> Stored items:
>>>>

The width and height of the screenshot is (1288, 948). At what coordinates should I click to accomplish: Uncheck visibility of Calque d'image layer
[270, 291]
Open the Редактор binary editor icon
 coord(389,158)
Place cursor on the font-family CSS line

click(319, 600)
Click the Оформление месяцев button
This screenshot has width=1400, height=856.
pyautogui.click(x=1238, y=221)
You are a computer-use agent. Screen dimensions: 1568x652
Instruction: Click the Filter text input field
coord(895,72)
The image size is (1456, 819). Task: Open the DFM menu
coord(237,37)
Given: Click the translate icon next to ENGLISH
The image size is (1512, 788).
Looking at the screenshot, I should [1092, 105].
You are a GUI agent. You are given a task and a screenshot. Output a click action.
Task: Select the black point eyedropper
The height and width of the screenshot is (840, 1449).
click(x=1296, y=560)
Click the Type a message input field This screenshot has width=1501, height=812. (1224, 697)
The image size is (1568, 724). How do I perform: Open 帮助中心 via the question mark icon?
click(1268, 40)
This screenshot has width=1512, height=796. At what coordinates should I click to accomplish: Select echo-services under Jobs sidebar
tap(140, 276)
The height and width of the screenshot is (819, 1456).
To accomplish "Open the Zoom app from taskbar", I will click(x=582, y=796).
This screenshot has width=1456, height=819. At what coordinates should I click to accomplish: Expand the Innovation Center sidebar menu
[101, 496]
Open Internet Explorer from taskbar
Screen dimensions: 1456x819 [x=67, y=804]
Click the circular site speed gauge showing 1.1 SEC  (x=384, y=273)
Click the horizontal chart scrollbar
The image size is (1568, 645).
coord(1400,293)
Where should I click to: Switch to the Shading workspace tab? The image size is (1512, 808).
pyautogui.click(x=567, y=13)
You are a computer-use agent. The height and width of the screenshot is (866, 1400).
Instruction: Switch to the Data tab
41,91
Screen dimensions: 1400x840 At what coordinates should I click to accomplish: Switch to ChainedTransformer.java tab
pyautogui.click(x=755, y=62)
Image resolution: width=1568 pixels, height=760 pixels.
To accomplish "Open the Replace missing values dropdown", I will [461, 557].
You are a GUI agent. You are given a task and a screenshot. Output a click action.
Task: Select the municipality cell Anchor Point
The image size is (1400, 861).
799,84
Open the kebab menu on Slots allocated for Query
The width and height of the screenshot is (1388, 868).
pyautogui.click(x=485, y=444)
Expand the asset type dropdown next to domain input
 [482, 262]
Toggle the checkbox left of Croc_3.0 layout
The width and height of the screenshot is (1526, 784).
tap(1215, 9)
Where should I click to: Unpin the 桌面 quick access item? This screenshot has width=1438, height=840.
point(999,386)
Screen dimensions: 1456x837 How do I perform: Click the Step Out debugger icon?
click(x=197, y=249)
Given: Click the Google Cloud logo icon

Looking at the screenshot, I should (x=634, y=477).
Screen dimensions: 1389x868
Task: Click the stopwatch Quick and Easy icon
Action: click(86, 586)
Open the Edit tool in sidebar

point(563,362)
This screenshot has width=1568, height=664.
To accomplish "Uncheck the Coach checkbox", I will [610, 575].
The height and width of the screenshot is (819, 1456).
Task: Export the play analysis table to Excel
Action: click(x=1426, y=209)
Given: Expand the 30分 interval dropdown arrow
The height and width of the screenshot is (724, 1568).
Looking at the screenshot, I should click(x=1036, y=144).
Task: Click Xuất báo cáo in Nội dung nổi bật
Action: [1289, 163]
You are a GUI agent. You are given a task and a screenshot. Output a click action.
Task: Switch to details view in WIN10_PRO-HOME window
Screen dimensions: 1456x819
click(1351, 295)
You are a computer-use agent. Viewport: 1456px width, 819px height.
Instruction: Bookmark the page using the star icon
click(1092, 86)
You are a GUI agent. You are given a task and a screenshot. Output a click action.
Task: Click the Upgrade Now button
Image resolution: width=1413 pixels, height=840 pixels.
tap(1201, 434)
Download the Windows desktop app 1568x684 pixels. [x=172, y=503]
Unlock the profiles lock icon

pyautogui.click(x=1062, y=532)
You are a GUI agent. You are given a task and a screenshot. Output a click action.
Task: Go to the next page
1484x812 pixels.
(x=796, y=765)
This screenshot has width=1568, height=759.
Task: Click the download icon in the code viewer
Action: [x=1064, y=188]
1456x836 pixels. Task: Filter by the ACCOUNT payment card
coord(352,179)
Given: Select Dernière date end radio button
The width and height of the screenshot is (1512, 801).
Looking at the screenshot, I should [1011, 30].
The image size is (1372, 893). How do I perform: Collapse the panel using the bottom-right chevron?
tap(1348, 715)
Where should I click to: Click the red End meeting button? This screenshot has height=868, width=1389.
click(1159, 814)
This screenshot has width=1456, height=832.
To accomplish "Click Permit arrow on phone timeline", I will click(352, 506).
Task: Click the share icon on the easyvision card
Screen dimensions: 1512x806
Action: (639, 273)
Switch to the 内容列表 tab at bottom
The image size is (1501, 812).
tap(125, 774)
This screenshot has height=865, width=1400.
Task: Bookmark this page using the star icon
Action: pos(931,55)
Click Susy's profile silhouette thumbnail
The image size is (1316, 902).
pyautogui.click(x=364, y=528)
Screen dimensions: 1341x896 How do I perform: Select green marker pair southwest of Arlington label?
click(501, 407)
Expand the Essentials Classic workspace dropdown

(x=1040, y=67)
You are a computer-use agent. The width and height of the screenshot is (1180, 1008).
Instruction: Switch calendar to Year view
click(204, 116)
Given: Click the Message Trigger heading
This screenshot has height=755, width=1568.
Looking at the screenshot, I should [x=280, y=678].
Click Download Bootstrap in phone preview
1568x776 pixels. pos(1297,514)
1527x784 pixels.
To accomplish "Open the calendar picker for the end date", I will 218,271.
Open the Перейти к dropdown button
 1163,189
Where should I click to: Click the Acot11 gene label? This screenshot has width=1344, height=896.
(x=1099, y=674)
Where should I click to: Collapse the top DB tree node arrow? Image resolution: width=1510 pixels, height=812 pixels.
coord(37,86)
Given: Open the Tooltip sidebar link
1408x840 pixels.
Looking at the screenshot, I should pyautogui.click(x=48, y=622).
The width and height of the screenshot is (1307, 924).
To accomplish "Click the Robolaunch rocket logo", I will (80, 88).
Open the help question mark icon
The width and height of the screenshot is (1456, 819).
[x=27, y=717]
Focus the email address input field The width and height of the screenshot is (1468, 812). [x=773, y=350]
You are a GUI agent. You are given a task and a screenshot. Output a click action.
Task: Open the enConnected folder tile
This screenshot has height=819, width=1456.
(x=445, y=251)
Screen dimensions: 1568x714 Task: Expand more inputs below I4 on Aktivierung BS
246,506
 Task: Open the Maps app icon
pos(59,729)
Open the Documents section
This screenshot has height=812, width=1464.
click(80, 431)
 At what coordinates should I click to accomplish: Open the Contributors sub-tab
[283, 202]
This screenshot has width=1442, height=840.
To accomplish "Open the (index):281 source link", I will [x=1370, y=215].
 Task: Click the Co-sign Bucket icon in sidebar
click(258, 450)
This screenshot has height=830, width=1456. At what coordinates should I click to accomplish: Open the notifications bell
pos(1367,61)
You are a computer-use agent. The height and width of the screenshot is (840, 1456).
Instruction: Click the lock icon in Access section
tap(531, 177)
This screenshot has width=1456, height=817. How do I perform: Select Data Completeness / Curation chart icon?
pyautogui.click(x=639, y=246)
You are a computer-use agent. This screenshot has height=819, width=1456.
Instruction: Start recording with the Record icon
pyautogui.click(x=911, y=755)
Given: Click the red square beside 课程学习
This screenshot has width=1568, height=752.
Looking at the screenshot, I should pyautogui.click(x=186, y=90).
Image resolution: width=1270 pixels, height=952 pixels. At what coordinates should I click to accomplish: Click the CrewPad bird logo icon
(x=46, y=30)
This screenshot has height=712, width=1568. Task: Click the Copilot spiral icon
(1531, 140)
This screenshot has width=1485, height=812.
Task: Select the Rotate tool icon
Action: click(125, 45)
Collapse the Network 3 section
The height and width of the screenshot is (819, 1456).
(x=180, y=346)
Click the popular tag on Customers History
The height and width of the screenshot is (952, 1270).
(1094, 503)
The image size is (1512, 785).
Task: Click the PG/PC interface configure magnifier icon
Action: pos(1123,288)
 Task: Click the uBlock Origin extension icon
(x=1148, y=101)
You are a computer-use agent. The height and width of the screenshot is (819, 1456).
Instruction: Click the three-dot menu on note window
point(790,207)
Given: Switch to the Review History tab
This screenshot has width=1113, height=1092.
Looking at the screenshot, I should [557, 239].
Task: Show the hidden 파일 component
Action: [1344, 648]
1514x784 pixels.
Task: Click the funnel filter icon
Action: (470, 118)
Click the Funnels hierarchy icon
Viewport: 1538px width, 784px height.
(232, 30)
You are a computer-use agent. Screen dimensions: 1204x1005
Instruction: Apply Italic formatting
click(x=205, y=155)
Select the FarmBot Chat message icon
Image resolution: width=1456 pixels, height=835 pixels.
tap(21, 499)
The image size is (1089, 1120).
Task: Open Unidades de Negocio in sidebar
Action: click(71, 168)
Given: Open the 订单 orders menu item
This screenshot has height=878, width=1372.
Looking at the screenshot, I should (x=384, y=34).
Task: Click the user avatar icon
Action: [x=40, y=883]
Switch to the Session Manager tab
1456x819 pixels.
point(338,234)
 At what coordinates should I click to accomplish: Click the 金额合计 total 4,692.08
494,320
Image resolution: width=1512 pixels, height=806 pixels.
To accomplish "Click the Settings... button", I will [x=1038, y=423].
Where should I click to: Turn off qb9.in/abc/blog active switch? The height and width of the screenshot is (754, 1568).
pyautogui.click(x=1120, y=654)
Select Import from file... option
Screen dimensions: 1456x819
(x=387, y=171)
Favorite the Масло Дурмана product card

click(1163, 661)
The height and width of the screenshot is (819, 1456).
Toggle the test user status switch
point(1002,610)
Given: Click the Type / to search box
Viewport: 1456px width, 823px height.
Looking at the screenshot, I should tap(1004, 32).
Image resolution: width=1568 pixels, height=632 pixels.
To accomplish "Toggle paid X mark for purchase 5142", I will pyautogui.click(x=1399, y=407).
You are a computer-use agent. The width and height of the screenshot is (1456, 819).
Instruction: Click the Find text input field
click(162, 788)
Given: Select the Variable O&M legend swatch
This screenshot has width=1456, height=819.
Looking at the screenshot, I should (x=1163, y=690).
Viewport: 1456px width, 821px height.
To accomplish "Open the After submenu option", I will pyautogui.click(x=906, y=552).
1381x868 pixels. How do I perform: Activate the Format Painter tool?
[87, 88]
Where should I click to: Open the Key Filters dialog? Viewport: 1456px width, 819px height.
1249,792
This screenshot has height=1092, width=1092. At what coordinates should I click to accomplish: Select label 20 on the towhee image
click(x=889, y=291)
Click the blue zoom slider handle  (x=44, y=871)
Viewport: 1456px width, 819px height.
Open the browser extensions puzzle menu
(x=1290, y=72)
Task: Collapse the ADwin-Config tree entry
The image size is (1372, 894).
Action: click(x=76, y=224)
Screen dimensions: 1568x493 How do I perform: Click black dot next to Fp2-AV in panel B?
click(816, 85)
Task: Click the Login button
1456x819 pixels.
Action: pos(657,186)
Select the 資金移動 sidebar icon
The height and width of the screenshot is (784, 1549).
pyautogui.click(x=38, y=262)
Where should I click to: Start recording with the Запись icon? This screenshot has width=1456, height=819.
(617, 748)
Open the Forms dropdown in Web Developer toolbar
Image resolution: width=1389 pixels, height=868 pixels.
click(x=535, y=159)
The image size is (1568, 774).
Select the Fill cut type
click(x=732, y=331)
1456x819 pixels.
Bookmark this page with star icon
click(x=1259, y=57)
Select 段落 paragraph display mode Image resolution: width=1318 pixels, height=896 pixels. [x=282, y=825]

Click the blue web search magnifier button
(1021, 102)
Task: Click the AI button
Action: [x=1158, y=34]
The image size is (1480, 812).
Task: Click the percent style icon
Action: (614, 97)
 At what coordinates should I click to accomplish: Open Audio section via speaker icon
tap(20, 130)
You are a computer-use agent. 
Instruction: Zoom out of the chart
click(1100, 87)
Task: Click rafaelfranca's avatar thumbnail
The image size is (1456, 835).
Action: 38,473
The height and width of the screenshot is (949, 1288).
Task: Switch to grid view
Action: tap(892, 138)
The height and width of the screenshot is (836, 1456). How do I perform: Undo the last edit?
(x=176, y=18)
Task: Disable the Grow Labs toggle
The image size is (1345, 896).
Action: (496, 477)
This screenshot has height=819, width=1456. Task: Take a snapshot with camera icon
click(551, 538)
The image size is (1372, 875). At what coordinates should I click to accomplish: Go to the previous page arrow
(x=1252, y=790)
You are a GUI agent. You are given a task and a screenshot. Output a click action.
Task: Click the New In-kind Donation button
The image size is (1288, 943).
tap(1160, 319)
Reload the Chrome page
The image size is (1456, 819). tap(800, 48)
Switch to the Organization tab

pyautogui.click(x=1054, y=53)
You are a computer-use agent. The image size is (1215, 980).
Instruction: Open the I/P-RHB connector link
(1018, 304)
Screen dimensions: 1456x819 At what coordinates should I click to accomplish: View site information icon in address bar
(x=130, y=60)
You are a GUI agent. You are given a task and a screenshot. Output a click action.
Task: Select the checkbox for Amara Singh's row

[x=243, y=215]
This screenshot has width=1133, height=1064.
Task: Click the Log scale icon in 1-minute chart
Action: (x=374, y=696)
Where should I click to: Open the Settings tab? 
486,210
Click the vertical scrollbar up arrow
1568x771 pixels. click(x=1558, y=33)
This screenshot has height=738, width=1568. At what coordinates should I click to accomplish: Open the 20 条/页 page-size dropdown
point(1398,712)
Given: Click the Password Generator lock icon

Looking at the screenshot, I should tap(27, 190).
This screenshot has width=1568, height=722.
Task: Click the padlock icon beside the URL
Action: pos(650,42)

<<<<

> Assignment:
Copy each line above where the string "computer" occurs.

> Your solution:
You are a computer-use agent. Screen dimensions: 1568x652
You are a computer-use agent. The height and width of the screenshot is (866, 1400).
You are a computer-use agent. Viewport: 1456px width, 819px height.
You are a computer-use agent. The width and height of the screenshot is (1180, 1008).
You are a computer-use agent. The height and width of the screenshot is (840, 1456).
You are a computer-use agent. This screenshot has height=819, width=1456.
You are a computer-use agent. The height and width of the screenshot is (819, 1456).
You are a computer-use agent. Screen dimensions: 1204x1005
You are a computer-use agent. The width and height of the screenshot is (1456, 819).
You are a computer-use agent. 
You are a computer-use agent. The image size is (1215, 980).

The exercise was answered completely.